- **Aim of the task**
Pick out every line in the items below that contains the string "document". Case counts.

- **Exercise materials**

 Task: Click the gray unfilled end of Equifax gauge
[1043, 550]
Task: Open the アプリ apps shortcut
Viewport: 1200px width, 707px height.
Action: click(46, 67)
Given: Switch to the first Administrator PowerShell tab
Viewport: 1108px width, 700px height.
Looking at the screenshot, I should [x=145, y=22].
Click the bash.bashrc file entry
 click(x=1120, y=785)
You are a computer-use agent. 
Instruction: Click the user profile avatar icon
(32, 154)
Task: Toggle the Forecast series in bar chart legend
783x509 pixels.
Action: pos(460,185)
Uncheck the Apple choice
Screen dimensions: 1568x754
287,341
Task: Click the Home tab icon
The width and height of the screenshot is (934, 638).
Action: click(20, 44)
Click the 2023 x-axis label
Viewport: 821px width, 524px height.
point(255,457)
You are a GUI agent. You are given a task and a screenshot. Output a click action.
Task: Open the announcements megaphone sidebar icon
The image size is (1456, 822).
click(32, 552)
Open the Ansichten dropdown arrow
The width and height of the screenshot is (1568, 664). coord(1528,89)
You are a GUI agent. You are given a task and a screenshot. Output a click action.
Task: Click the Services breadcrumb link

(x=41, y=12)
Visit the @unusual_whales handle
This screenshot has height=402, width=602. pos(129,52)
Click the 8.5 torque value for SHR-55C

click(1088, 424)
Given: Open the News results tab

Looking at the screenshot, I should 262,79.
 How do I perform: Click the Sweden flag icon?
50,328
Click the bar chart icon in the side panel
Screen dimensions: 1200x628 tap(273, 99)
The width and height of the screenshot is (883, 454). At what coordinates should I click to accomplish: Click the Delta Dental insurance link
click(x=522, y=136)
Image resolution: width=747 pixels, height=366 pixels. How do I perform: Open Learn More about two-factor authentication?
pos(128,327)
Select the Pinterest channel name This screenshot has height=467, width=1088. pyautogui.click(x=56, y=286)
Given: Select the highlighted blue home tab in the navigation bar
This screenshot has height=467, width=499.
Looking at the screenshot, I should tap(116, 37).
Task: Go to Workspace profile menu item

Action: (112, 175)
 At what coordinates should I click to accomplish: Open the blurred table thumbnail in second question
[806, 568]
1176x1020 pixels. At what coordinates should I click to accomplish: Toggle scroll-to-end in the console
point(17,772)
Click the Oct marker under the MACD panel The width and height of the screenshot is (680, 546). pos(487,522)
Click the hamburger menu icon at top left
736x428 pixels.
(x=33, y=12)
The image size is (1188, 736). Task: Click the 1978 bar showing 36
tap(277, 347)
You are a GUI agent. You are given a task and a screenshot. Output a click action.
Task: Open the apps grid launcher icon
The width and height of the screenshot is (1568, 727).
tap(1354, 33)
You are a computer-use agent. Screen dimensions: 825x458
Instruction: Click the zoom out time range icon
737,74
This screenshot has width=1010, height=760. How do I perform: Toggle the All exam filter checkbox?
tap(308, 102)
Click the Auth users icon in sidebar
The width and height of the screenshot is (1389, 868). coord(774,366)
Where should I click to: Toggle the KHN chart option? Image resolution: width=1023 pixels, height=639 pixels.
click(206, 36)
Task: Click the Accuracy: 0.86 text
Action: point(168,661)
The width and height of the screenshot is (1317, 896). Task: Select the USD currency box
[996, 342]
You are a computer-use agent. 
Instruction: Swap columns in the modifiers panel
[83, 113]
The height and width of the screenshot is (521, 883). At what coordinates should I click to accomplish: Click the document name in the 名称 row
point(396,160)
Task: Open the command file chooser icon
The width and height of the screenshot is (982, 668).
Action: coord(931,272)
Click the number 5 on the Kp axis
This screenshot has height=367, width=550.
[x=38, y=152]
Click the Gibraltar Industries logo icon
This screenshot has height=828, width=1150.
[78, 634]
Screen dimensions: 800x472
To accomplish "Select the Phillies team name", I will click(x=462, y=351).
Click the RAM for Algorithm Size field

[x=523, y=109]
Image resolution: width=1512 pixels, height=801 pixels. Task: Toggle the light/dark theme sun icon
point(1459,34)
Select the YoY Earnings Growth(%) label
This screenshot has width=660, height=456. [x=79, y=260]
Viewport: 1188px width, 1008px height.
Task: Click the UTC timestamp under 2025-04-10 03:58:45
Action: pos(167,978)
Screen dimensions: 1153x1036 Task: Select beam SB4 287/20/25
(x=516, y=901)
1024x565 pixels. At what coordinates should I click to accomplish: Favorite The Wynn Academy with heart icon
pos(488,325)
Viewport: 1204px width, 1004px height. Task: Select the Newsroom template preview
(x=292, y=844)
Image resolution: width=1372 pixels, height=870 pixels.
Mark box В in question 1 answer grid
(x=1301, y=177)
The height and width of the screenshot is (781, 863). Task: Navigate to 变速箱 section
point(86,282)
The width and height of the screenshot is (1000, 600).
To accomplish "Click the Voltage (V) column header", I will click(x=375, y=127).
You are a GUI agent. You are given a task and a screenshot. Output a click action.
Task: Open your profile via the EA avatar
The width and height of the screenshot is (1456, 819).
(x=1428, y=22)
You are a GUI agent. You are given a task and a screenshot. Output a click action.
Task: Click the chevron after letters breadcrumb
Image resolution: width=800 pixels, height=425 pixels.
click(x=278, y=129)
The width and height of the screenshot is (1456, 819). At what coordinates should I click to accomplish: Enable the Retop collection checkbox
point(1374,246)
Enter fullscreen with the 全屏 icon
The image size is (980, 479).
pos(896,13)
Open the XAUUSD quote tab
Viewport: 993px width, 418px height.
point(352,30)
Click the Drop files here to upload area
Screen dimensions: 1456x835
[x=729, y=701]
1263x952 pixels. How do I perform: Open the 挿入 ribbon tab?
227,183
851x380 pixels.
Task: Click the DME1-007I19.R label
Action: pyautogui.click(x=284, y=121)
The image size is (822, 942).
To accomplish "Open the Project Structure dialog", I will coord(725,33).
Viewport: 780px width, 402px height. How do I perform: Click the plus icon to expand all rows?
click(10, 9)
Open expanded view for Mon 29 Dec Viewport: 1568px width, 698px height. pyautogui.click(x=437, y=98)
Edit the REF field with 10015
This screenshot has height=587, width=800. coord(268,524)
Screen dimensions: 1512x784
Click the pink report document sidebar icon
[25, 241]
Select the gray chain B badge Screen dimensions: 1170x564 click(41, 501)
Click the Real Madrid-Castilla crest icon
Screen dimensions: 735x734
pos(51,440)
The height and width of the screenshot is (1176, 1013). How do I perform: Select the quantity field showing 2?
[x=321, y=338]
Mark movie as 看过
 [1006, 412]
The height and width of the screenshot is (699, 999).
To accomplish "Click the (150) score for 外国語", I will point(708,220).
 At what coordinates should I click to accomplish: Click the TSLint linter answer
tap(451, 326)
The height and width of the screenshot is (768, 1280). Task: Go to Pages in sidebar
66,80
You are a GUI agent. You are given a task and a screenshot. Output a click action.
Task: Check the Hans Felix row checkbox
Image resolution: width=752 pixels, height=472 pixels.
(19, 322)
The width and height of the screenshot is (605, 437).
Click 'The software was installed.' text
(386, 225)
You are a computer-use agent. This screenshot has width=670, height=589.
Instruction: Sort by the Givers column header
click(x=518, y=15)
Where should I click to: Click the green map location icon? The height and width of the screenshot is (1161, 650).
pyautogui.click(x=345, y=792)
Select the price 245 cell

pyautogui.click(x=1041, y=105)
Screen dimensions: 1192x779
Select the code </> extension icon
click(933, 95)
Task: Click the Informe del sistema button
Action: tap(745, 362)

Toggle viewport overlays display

- **Written solution**
The height and width of the screenshot is (521, 883). At what coordinates should I click to accomplish: Click the document name in the 名称 row
Click the pink report document sidebar icon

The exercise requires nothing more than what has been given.